* [Written exercise 1]
Please answer these questions on the passage about Federal Rule of Criminal Procedure 7(c), marking your answers (a), (b) and (c):
(a) What does Rule 7(c) require an indictment to contain?
(b) Which case does the passage cite for the two essential purposes of an indictment?
(c) On what basis can an indictment returned by a properly constituted, unbiased grand jury not be challenged?

* [Source passage]
· · ·

B. Federal Rule of Criminal Procedure 7(c)

Federal Rule of Criminal Procedure 7(c) requires that an indictment contain only "a plain, concise, and definite written statement of the essential facts constituting the offense charged." FED. R. CRIM. P. 7(c). The Supreme Court has noted that an indictment has two essential purposes: first, it must contain "the elements of the offense charged and fairly inform[] a defendant of the charge against him which he mustdefend," and second, the indictment must "enable[] him to plead an acquittal or conviction in bar of future prosecutions for the same offense." Hamling v. United States, 418 U.S. 87, 117 (1974).Although an indictment must serve these functions, the indictment need not contain particulars above and beyond those necessary to put the defendant on notice of the charges against him. See United States v. Crow, 824 F.2d 761, 762 (9th Cir. 1987).Finally, an indictment returned by a properly constituted, unbiased grand jury cannot be challenged on the basis of the adequacy or competency of the evidence before the grand jury. Costello v. United States, 350 U.S. 359, 362-63 (1956); United States v. Jensen, 93 F.3d 667, 669 (9th Cir. 1996).

· · ·

* [Exercise inputs]
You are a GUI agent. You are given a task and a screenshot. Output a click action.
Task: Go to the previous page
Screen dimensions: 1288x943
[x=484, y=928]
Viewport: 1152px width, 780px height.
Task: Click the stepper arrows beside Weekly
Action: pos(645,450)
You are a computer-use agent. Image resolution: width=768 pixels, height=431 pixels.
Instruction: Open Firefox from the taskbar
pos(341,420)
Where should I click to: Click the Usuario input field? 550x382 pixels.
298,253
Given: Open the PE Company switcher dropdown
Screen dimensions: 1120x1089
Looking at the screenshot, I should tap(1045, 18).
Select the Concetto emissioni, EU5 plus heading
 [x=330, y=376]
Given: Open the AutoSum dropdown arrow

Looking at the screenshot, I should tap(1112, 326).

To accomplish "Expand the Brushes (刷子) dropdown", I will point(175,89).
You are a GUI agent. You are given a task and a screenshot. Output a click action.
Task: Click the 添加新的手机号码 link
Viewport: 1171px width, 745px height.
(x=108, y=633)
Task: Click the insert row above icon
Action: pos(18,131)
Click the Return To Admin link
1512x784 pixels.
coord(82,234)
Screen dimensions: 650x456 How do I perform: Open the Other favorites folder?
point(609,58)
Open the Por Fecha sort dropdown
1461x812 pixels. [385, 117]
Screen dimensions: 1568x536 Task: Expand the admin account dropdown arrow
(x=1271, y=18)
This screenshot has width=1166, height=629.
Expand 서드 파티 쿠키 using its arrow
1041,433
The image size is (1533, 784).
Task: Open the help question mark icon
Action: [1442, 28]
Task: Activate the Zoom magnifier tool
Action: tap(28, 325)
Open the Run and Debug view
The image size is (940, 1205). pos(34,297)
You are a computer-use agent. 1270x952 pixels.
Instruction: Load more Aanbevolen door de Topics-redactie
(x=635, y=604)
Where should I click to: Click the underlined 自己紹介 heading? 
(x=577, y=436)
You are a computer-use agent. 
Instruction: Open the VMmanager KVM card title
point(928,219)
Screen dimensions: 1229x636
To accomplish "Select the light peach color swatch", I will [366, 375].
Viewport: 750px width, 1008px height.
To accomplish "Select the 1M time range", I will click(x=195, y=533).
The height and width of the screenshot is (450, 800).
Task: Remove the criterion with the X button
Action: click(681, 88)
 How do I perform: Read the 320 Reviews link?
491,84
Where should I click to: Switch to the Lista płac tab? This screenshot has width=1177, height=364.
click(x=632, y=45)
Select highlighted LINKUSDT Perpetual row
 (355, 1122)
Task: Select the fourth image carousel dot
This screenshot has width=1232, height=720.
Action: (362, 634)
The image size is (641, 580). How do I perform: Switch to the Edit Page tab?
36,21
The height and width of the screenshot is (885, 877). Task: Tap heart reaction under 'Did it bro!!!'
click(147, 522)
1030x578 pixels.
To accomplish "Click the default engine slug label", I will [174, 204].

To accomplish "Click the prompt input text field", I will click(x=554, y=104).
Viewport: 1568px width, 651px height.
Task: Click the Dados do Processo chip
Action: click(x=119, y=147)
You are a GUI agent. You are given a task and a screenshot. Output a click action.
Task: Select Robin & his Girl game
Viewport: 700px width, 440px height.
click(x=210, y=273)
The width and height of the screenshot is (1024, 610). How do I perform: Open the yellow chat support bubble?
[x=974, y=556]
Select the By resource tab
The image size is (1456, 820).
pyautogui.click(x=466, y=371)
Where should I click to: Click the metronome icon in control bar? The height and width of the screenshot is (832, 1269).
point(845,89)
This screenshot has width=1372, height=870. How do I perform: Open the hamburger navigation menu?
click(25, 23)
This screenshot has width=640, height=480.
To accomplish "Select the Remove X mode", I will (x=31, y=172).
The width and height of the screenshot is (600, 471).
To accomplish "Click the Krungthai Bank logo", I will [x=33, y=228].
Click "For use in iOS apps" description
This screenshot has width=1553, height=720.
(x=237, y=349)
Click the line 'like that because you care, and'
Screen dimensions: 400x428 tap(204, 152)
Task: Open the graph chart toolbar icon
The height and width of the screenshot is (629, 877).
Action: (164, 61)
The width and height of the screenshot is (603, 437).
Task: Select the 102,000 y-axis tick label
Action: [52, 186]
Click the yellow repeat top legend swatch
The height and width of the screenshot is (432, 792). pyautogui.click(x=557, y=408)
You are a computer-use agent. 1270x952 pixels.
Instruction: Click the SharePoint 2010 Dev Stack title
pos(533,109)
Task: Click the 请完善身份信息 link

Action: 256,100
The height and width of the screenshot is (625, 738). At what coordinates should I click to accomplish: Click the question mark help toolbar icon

· · ·

* [Written exercise 2]
Lay out the stretch of the records from the line containing "Where should I click to: Click the underlined" through the line containing "pyautogui.click(x=466, y=371)" as a Markdown table with the columns Row and Line. Number each row and leave out blank lines.

* [Complete answer 1]
(a) A plain, concise, and definite written statement of the essential facts constituting the offense charged.
(b) Hamling v. United States, 418 U.S. 87, 117 (1974).
(c) The adequacy or competency of the evidence before the grand jury.

* [Complete answer 2]
| Row | Line |
|---|---|
| 1 | Where should I click to: Click the underlined 自己紹介 heading?  |
| 2 | (x=577, y=436) |
| 3 | You are a computer-use agent.  |
| 4 | Instruction: Open the VMmanager KVM card title |
| 5 | point(928,219) |
| 6 | Screen dimensions: 1229x636 |
| 7 | To accomplish "Select the light peach color swatch", I will [366, 375]. |
| 8 | Viewport: 750px width, 1008px height. |
| 9 | To accomplish "Select the 1M time range", I will click(x=195, y=533). |
| 10 | The height and width of the screenshot is (450, 800). |
| 11 | Task: Remove the criterion with the X button |
| 12 | Action: click(681, 88) |
| 13 |  How do I perform: Read the 320 Reviews link? |
| 14 | 491,84 |
| 15 | Where should I click to: Switch to the Lista płac tab? This screenshot has width=1177, height=364. |
| 16 | click(x=632, y=45) |
| 17 | Select highlighted LINKUSDT Perpetual row |
| 18 |  (355, 1122) |
| 19 | Task: Select the fourth image carousel dot |
| 20 | This screenshot has width=1232, height=720. |
| 21 | Action: (362, 634) |
| 22 | The image size is (641, 580). How do I perform: Switch to the Edit Page tab? |
| 23 | 36,21 |
| 24 | The height and width of the screenshot is (885, 877). Task: Tap heart reaction under 'Did it bro!!!' |
| 25 | click(147, 522) |
| 26 | 1030x578 pixels. |
| 27 | To accomplish "Click the default engine slug label", I will [174, 204]. |
| 28 | To accomplish "Click the prompt input text field", I will click(x=554, y=104). |
| 29 | Viewport: 1568px width, 651px height. |
| 30 | Task: Click the Dados do Processo chip |
| 31 | Action: click(x=119, y=147) |
| 32 | You are a GUI agent. You are given a task and a screenshot. Output a click action. |
| 33 | Task: Select Robin & his Girl game |
| 34 | Viewport: 700px width, 440px height. |
| 35 | click(x=210, y=273) |
| 36 | The width and height of the screenshot is (1024, 610). How do I perform: Open the yellow chat support bubble? |
| 37 | [x=974, y=556] |
| 38 | Select the By resource tab |
| 39 | The image size is (1456, 820). |
| 40 | pyautogui.click(x=466, y=371) |